_What you are asked to do_
Present the records from the line containing "The image size is (1400, 843)." through the line containing "Action: coord(243,540)" as a numbered list, skipping blank lines and leaving out the pictures.

_Raw records_
------------------------------------------------------------

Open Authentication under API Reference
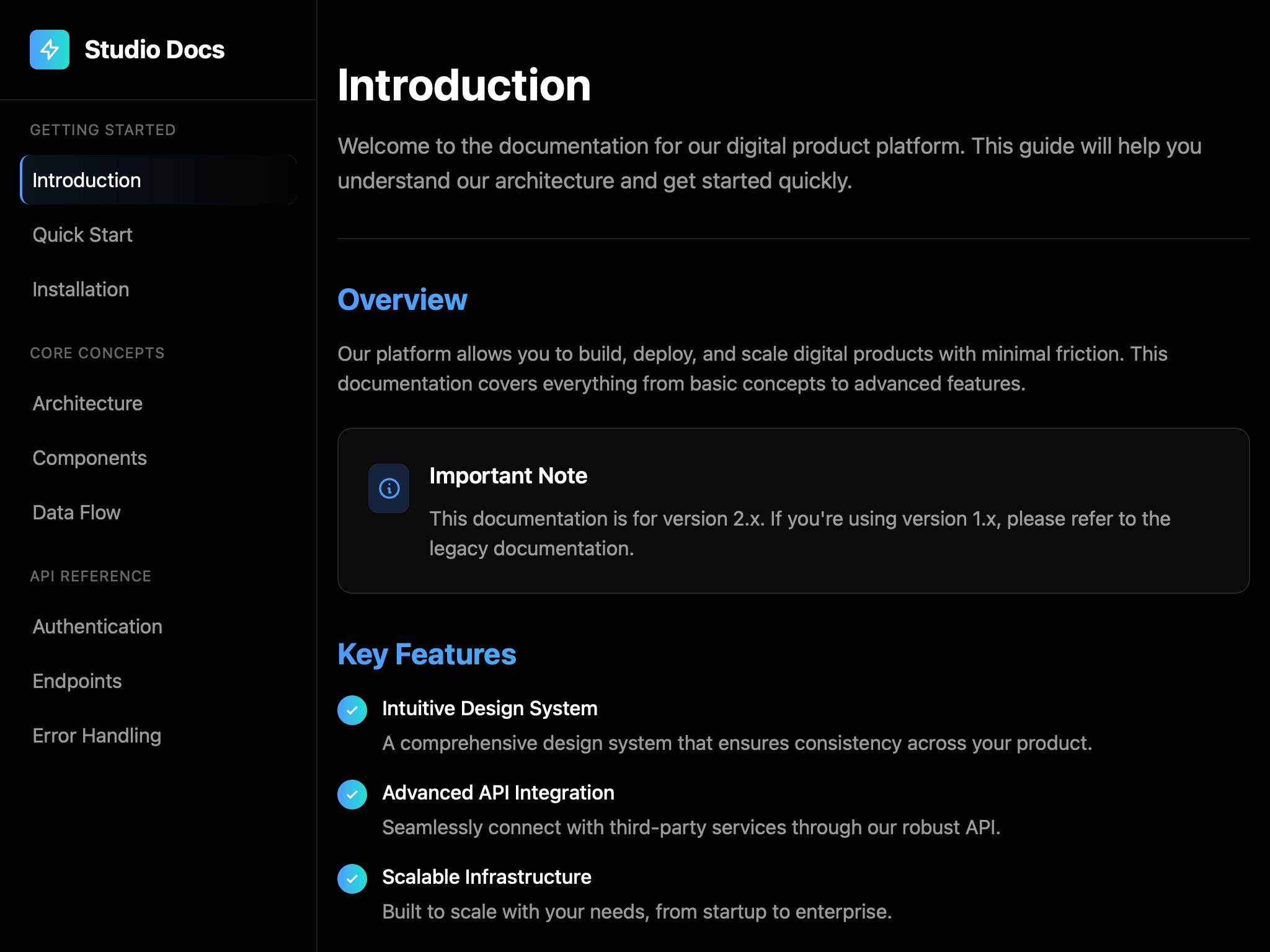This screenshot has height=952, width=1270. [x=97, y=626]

------------------------------------------------------------

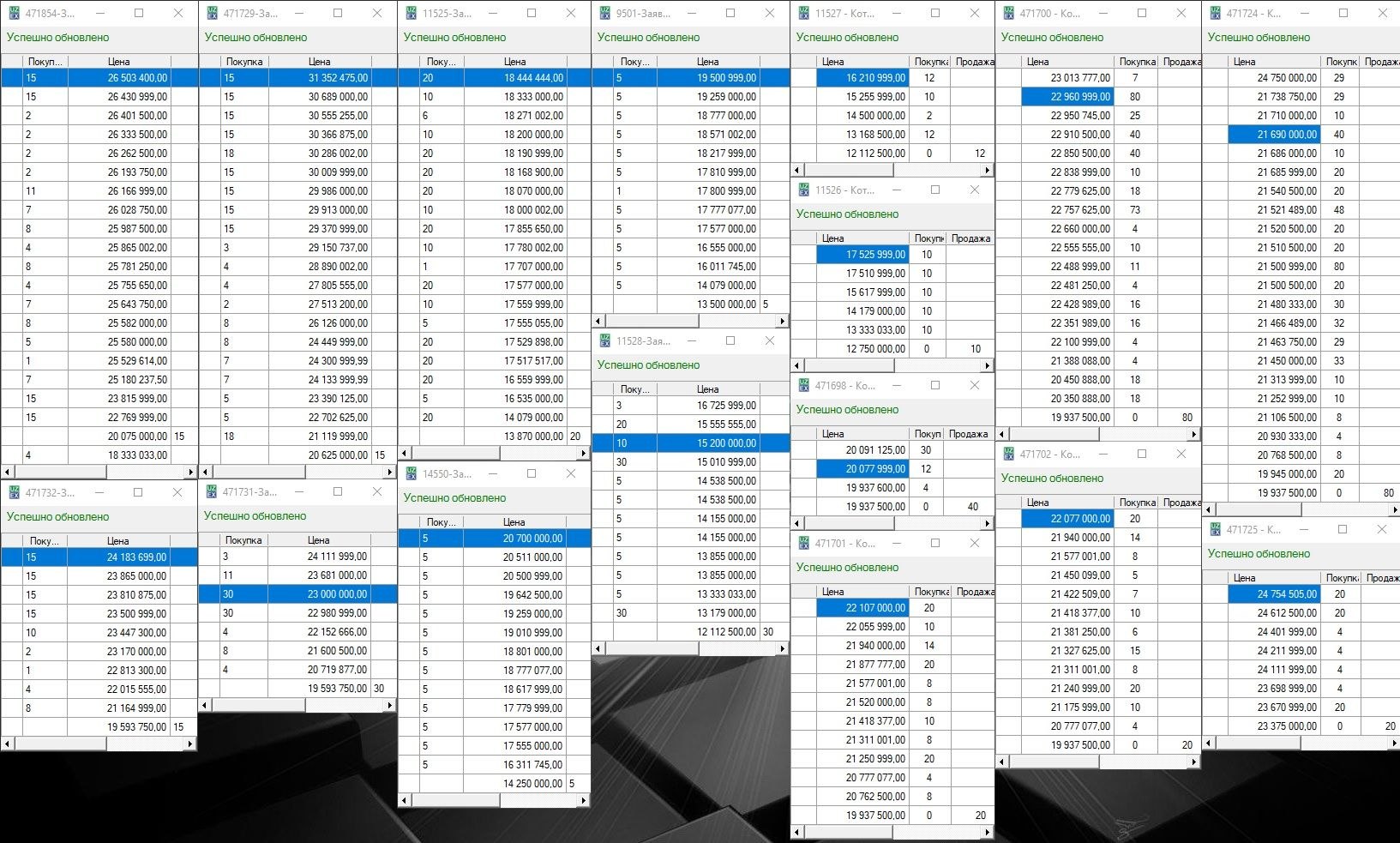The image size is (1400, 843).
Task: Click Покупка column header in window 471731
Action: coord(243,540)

------------------------------------------------------------

_Solution for this problem_
1. The image size is (1400, 843).
2. Task: Click Покупка column header in window 471731
3. Action: coord(243,540)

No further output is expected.